Rédigé par Humakina | 23 janv. 2026

Une étude révolutionnaire menée par l'Université de Chicago et la London School of Economics bouscule nos certitudes sur le "sens au travail". Contrairement aux idées reçues, donner du sens ne fidélise pas toujours les collaborateurs. Parfois, cela les pousse même à partir. Décryptage d'une recherche qui invite les DRH à repenser leurs stratégies.
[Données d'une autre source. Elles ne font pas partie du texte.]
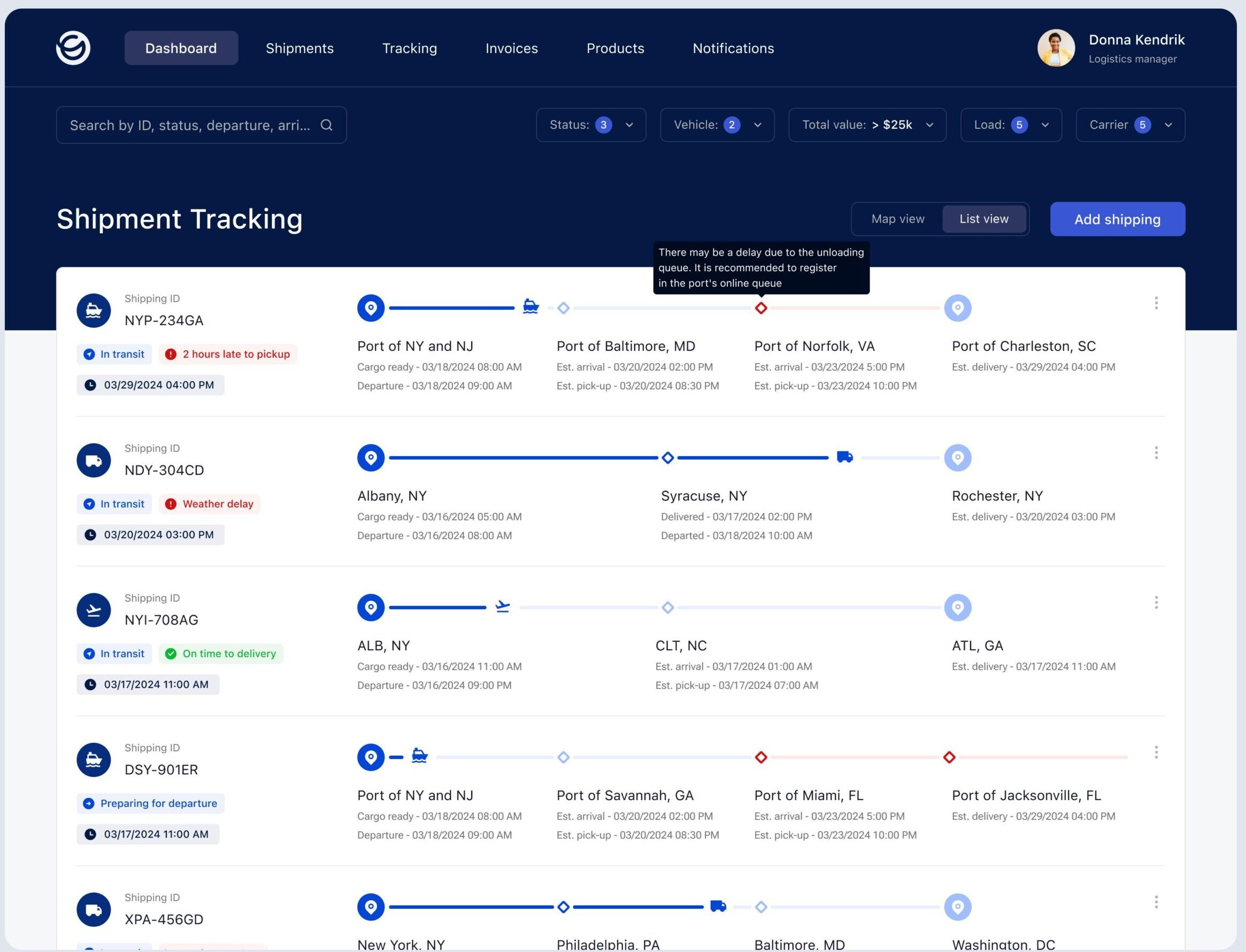Viewport: 1246px width, 952px height.
Task: Click the ship icon beside NYP-234GA
Action: click(x=94, y=311)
Le sens ne motive pas comme on le croit

Pendant des décennies, les entreprises ont considéré le salaire et les avantages comme les principaux leviers de motivation. Aujourd'hui, le discours dominant présente le "sens au travail" comme le nouvel eldorado managérial : un moteur de motivation intrinsèque censé doper l'engagement et la fidélisation.

Les chercheurs ont analysé un programme baptisé "Discover Your Purpose" déployé auprès de 2 976 employés d'une multinationale. Ce dispositif permettait aux collaborateurs de réfléchir au sens de leur travail à travers des ateliers, des lectures et des exercices d'introspection inspirés de la logothérapie de Viktor Frankl.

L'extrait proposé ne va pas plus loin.